ARTE: Brett Cook Mural Installation of MLK
Monday, January 16, 2012 at 5:00AM
PAPILLION ART in Brett Cook, Installation, Paintings

Artist Brett Cook does a mural installation in Harlem honoring Martin Luther King Jr.

Martin Luther King Jr. – AHIMSA
127th Street and 8th Avenue, Harlem New York, January 2003


(from 2003)
Project Description: Martin Luther King Jr. – AHIMSA is a project to educate us all about Martin Luther King Jr.'s life and inspire us to be better. Images of Dr. King wrongfully arrested and manhandled, struck on the right temple with a rock, stabbed with a seven-inch letter opener in the chest, and lying on the Hotel balcony after being shot are juxtaposed to quotations he made against racism, materialism, militarism, and violence. The juxtaposition of these violent episodes with his words of peace evidence the extraordinary commitment Dr. King had to non-violence, providing an impetus for us who live in this time of violence. 
Ultimately this project is an effort to highlight philosophies that magnify peace in the world. In spite of a global movement towards war, this project highlights reasoning for living in peace. In spite of media control that restricts what information can be transmitted, this project is a non-permissional action to expand information available to the mainstream. And in spite of the trivialization of Martin Luther King Jr.’s birthday and holiday in America, this project immortalizes an African American who was a hero for all of humanity.

“I am convinced that if we are to get on the right side of the world revolution, we as a nation must undergo a radical revolution of values. We must rapidly begin the shift from a thing-oriented society to a person-oriented society.

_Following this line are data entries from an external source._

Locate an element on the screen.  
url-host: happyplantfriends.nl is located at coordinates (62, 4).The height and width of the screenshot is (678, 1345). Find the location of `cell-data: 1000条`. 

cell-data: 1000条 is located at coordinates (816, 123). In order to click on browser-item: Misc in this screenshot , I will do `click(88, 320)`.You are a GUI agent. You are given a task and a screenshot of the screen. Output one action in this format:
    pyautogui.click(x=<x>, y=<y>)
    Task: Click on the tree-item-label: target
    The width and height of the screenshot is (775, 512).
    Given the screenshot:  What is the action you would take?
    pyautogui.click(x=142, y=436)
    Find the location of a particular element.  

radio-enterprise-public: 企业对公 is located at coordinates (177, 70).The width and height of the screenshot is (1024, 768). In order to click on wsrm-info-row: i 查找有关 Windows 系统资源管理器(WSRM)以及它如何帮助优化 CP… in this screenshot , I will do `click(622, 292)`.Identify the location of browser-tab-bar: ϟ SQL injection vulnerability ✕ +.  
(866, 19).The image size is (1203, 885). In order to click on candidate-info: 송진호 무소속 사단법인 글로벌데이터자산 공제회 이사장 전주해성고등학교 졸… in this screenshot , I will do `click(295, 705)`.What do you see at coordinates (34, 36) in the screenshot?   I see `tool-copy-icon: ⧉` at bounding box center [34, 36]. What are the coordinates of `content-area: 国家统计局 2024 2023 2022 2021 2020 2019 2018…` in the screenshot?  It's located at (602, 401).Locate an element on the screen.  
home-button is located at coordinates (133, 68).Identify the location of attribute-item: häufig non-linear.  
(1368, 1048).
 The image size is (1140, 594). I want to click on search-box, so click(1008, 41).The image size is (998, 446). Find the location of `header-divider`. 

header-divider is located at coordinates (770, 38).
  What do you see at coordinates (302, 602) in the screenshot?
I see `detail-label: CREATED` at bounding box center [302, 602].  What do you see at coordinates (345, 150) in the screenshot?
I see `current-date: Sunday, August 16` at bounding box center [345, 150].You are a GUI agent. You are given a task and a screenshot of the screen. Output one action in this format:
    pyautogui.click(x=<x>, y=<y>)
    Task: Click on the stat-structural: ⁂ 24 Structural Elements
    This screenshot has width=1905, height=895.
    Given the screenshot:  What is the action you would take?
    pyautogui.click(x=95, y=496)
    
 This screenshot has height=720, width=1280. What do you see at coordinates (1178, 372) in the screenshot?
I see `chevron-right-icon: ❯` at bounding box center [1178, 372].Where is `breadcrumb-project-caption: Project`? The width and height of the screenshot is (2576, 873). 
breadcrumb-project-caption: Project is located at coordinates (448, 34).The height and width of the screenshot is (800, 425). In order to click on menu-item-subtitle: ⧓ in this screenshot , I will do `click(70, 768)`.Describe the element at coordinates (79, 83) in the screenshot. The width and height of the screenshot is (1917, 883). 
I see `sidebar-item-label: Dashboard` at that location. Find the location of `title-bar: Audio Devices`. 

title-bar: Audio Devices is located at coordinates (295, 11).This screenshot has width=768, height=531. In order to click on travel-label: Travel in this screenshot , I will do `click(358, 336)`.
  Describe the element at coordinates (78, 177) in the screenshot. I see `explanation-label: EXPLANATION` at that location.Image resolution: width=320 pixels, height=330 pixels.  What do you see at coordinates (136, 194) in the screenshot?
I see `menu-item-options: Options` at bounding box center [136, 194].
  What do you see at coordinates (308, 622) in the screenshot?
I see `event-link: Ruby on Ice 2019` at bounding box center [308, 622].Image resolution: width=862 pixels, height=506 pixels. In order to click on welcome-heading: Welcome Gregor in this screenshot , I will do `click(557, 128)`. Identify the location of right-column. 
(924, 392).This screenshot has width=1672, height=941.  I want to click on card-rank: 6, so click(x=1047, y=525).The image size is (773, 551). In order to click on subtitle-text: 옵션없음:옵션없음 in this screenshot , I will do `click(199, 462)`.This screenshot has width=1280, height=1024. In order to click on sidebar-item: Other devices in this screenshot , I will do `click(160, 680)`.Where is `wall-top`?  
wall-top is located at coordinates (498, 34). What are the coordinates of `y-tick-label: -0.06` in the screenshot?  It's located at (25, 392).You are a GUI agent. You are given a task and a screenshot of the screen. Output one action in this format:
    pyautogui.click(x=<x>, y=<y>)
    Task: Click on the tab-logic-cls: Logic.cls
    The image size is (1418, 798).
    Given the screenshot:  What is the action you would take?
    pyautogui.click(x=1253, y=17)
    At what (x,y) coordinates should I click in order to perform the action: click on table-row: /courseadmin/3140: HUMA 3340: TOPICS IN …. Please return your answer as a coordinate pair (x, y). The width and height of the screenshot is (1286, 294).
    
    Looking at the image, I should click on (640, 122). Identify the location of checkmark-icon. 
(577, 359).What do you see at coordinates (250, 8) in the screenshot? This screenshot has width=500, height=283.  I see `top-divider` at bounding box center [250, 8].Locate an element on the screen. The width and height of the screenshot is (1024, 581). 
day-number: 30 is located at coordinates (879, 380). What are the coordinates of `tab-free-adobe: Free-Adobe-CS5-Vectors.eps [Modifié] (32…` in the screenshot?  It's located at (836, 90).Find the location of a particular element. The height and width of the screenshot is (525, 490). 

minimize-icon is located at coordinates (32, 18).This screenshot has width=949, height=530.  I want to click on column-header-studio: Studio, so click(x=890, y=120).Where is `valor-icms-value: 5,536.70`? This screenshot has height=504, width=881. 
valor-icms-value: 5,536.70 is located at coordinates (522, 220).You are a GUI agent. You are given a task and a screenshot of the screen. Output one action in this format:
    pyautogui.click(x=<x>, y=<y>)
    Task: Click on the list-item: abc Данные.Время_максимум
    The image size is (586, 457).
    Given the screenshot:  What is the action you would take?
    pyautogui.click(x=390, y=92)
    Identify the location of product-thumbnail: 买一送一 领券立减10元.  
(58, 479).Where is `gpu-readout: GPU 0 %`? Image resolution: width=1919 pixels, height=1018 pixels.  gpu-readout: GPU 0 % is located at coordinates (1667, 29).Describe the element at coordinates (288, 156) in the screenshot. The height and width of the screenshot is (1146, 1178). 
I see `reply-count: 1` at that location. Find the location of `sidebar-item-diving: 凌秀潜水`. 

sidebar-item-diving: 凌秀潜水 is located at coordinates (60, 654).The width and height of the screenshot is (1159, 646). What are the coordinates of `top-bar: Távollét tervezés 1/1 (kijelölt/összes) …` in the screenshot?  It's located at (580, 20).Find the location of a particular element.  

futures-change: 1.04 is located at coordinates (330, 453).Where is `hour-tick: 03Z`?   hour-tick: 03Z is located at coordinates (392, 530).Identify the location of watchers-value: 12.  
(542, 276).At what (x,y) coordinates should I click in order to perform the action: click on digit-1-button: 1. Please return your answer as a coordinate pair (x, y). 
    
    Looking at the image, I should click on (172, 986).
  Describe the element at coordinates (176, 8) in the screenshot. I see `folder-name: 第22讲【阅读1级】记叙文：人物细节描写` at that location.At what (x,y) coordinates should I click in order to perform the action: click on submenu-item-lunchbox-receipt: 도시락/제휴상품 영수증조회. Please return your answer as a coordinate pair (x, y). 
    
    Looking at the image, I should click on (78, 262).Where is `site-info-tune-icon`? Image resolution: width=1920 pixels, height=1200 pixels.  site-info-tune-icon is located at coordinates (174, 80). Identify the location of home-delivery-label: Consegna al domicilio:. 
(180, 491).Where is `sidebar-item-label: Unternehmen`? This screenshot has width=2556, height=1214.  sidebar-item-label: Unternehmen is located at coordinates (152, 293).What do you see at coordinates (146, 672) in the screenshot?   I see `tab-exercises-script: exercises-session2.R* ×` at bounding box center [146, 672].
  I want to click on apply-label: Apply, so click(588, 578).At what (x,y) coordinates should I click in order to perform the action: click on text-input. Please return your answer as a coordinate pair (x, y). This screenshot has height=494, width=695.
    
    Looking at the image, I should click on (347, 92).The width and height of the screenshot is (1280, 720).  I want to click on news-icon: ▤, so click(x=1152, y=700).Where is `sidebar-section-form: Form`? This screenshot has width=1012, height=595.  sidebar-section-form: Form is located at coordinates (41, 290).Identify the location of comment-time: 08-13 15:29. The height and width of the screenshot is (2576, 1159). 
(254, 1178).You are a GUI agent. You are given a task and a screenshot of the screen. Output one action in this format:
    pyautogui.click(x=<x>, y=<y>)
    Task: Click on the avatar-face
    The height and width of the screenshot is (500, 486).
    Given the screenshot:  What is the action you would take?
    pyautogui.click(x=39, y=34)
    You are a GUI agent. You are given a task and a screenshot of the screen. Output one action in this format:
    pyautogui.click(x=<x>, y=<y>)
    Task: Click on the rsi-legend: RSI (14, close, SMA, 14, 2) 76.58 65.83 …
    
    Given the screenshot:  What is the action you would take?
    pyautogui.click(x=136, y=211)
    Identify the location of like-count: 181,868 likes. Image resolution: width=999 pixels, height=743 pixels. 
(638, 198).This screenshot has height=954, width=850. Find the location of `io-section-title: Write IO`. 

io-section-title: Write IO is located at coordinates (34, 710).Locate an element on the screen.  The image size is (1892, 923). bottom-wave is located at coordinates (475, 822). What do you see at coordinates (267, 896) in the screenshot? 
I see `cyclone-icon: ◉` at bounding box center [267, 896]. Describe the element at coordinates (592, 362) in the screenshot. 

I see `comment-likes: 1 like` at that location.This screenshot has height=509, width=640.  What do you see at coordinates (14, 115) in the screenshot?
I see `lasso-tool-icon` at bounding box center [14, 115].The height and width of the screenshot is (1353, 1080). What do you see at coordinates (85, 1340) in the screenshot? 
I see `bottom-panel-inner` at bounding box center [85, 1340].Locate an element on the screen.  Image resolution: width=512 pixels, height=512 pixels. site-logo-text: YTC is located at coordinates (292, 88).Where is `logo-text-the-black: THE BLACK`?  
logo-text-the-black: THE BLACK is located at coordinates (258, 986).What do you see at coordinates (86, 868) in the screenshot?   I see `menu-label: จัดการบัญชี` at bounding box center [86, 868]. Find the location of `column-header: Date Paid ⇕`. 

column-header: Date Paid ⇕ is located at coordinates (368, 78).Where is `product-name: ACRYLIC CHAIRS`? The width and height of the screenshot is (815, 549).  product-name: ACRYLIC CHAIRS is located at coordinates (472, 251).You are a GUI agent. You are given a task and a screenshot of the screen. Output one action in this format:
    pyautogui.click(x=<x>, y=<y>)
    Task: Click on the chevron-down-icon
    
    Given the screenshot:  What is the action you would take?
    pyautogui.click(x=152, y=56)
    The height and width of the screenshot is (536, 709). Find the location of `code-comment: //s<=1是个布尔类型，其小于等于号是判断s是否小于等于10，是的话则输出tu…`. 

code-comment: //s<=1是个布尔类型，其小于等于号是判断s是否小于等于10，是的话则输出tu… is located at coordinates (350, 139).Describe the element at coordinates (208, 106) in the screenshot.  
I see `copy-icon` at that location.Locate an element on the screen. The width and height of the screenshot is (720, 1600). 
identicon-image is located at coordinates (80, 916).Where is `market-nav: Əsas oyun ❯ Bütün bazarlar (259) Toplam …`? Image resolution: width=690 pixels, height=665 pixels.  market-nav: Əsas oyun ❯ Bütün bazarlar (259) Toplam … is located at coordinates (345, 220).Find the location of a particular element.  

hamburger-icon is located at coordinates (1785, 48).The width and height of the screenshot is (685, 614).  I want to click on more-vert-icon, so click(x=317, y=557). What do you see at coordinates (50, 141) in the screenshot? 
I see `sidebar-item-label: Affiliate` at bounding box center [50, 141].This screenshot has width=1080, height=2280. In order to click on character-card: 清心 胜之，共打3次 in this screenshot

When machines and computers, profit motives and property rights, are considered more important than people, the giant triplets of racism, extreme materialism, and militarism are incapable of being conquered.”
Dr. Martin Luther King Jr.
From “Beyond Vietnam,” Address 
Riverside Church, April 4, 1967, New York City

“Nonviolence means avoiding not only external physical violence but also internal violence of spirit.
You not only refuse to shoot a man, but you refuse to hate him.”